Emergency contraception in curbing pregnancy

The emergency contraception is ever so-searched in the world. Its methods prevent pregnancy after unprotected sexual intercourse and can be used before the morning after sex or up to five days after. They are provided as emergency contraception pills (ECPs) or the insertion of an IUD (Intrauterine device). Some birth control pills also are prescribed for use as emergency contraception. The majority of the ECPs are “combination pills” with estrogen and progestin, which are synthetic hormone like those produced by the female’s body.

Many reasons may exist for a woman to have sex without protection. She may, for example, have forgotten to take her birth control pill; the condom may have ripped or slipped off, and the man ejaculated inside her vagina; her diaphragm slipped out of place, and the man also ejaculated inside her vagina; she miscalculated her “safe” days and weren’t using any birth control; the man didn’t pull out his penis in time or forced the woman to have unprotected vaginal sex, in a sexual assault.

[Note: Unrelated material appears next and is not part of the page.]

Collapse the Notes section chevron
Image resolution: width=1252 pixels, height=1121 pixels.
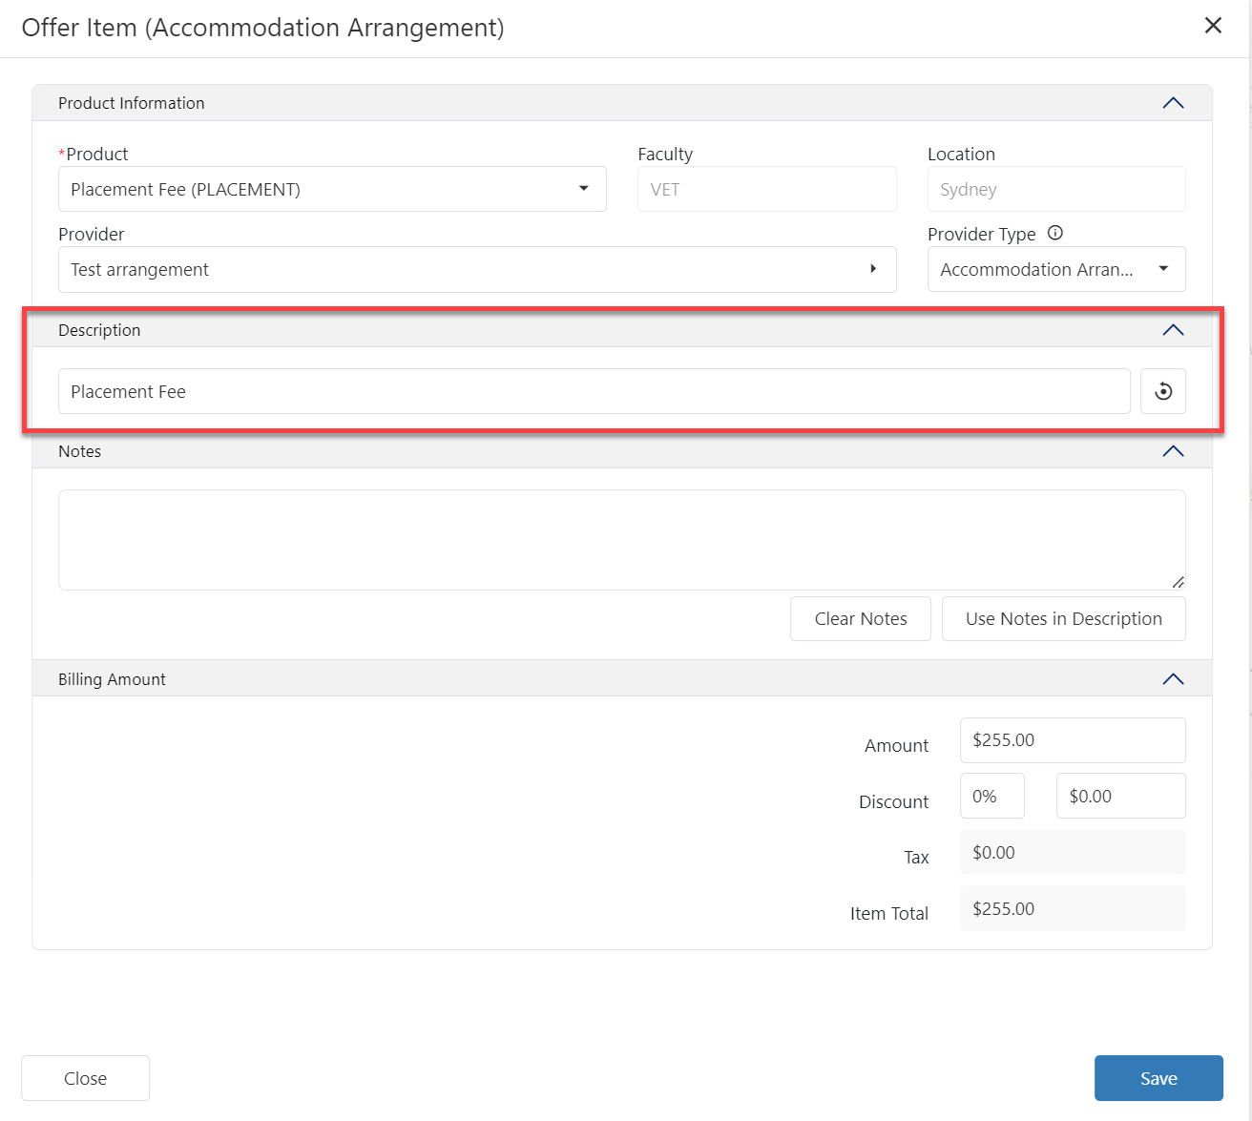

For any of these reasons, it’s necessary to take an emergency contraception, if she doesn’t want to become pregnant. She has to contact her gynecologist or doctor immediately to know which method she can use. Yet these drugs can be prescribed over the phone, due to its urgency. A few pharmacists also make these medicaments available directly in their establishments. The IUDs prevent fertilization, while the ECPs prevent pregnancy by stopping ovulation or fertilization.

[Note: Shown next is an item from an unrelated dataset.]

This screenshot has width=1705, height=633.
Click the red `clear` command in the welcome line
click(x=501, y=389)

The sooner the woman starts to take the emergency contraceptives, the better. When the first dose of ECPs is taken within 72 hours, they will reduce the risk of pregnancy by 75-89 percent. If there’s an existing pregnancy from a previous sexual relation, the ECPs won’t affect it. After taking these pills, the next menstrual period may be earlier or later than usual. Side effects like pain on the stomach, headaches, irregular bleeding, nausea and vomiting may occur, but they usually taper off within a day or two.

People must remember, however, that emergency contraception is meant for emergencies only, being not as effective as the correct methods of contraception. The emergency contraceptives also don’t offer protection against sexually transmitted diseases (STDs). If the woman did have sex without protection and know that was putted at risk, she may consider testing for sexually transmitted infections.